A bertslide, Bertlemann slide, or bert, is a skateboarding trick where the skateboarder puts one hand on the ground and rotates the board while it is still on the ground, effectively sliding on the wheels of the skateboard. The trick was named after the surfer Larry Bertlemann, who first performed the trick on a surfboard, then later incorporated it into his skateboarding. The original version of the trick was a 180-degree turn. The Z-Boys, an influential group of mid-1970s skateboarders, adapted the move by extending the slide to 360 or even 540 degrees.

A bertslide can be performed on both flat ground or banks, and is considered fundamental for learning board control. Powell Peralta professional Lance Mountain introduced flatground bertslides into his routine at the first auditorium-size streetstyle contest, the 1987 Savannah Slamma, held in the Martin Luther King Arena in Savannah, Georgia.
++++++++++
Questions to answer:
[1] Answer these questions from the passage on the bertslide:
(a) After whom was the trick named?
(b) How far did the Z-Boys extend the slide?
(c) Where was the 1987 Savannah Slamma held?
[2] Summarize the passage on the bertslide in two sentences.
[3] Using the passage on the bertslide, decide whether each statement agrees with it. Answer yes or no and quote the words that settle it.
(a) The original bertslide was a 360-degree turn.
(b) A bertslide can be performed on banks.
(c) Lance Mountain was a Powell Peralta professional.
The lines have no role in this exercise.

Information supplied:
++++++++++
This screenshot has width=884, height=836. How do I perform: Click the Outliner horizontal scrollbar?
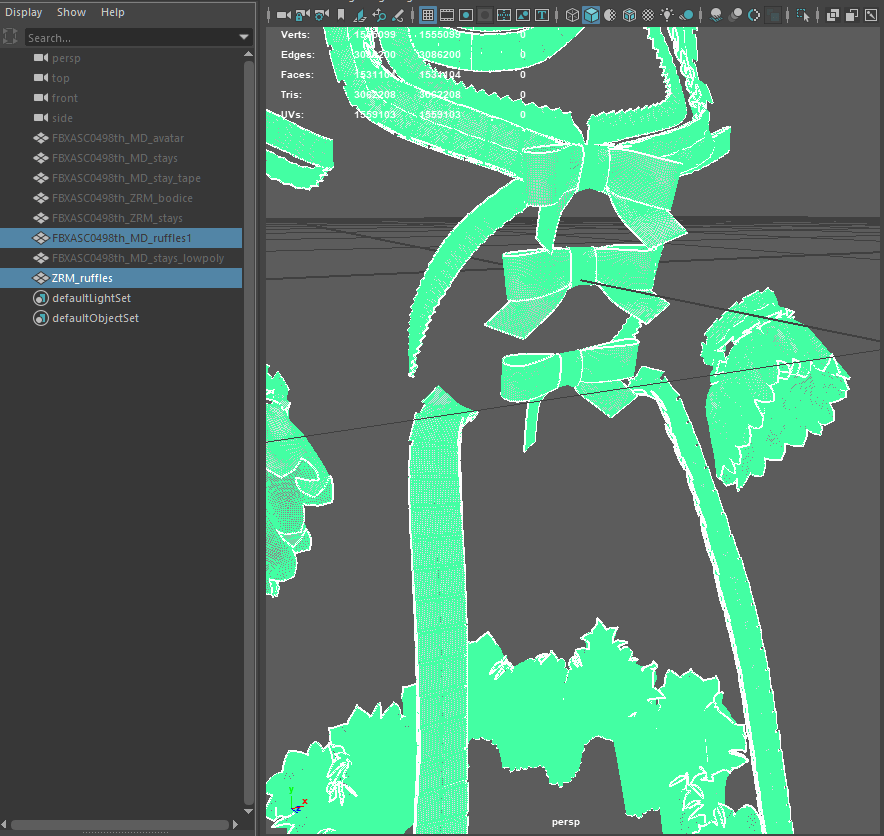[x=120, y=825]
++++++++++
Task-by-task results:
[1]
(a) The surfer Larry Bertlemann.
(b) To 360 or even 540 degrees.
(c) In the Martin Luther King Arena in Savannah, Georgia.

[2] A bertslide is a skateboarding trick in which the skateboarder puts one hand on the ground and rotates the board while sliding on its wheels, and it is named after the surfer Larry Bertlemann, who first performed it on a surfboard. Originally a 180-degree turn that the Z-Boys extended to 360 or even 540 degrees, it can be performed on flat ground or banks and is considered fundamental for learning board control.

[3]
(a) No: "The original version of the trick was a 180-degree turn."
(b) Yes: "A bertslide can be performed on both flat ground or banks"
(c) Yes: "Powell Peralta professional Lance Mountain"